Defensive medicine (DM) is defined as medical practices carried out primarily to avoid malpractice liability rather than to benefit the patient 

A recent study from Israel has highlighted the increasing trend for DM that seems to be dictated geographically by litigation prevalence. 

This study states that “DM entails referring patients for superfluous consultations or tests, performing unnecessary medical procedures or treatments, avoiding patients who are considered high risk, and refusing to perform procedures that may increase the chance of litigation.” 

Clinicians may be pressurized by the threat of personal litigation but also by provider regulation and the possible implications of not conforming to provider and regulatory guidance. The motivation to avoid litigation however is difficult to separate from the desire to enhance patient safety. Enhancing patient safety and creating optimised results undoubtedly will lead to a reduction in litigation. 


The practice of DM in relation to additional referrals / tests can only be addressed through the patient / doctor consultation and can only be circumnavigated by the patient having been given sufficient information to make an empowered decision. 

Often unnecessary treatments / referrals and tests are performed as screening tools. Patients need to understand the reason for these tests and be able to make a decision to have these tests. A clinician can only decrease the practice of DM by engaging the patients in this decision making process.

Interestingly this study has highlighted an increasing trend towards a more robust consent process. This is undoubtedly a great benefit of DM for both patients and clinicians and is imperative for patient safety. This in Mr Ross’s eyes does not demonstrate a practice of DM. 

In this study clinicians in private practice, where the litiginous risk is higher, the consent process was more robust with 43% of clinicians in private practice obtaining written consent twice before surgery compared with 24% in public practice. 

Additional visits / additional time to develop a doctor/patient relationship is in Mr Ross’s opinion the most important aspect of delivering high quality patient care. Mr Ross provides all patients with detailed information during the initial consultation, a detailed consent information sheet at a second visit and reconfirms this consent for patients preoperatively. All patients are given the opportunity to discuss the pros and cons of additional referrals / tests that could be considered necessary by protocols and regulatory guidance and given sufficient information to be empowered to make a decision as to whether to proceed or not.

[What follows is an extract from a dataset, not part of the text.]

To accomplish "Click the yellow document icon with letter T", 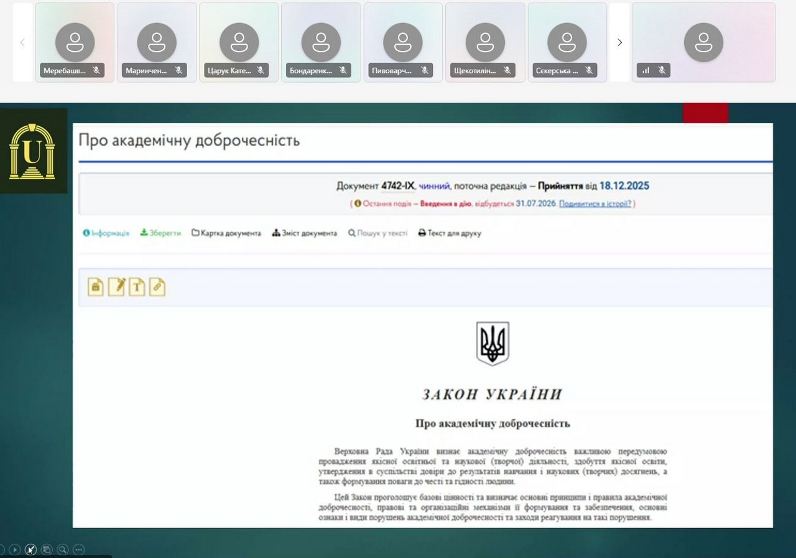I will pos(137,287).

Patient derived empowered care is essential in optimizing results. Although Mr Ross does not actively practice DM he does spend significant time informing and empowering patients. Allowing patients to determine their own preoperative and postoperative regimes delivers individualized care. Although time consuming the benefits for patients and doctors alike are essential in optimizing care and enhancing patient safety.

Clinicians need to be aware that standards of care are continually changing and that the evidence to support change in practice is also changing. All advice given to patients to empower them to make decisions needs to be supported by evidence based medicine.  

Reference  Silberstein E, Shir-Az O, Reuveni H, Krieger Y, Shoham Y, Silberstein T, Bogdanov-Berezovsky A. Defensive Medicine Among Plastic and Aesthetic Surgeons in Israel. Aesthet Surg J. 2016 Nov;36(10):NP299-NP304.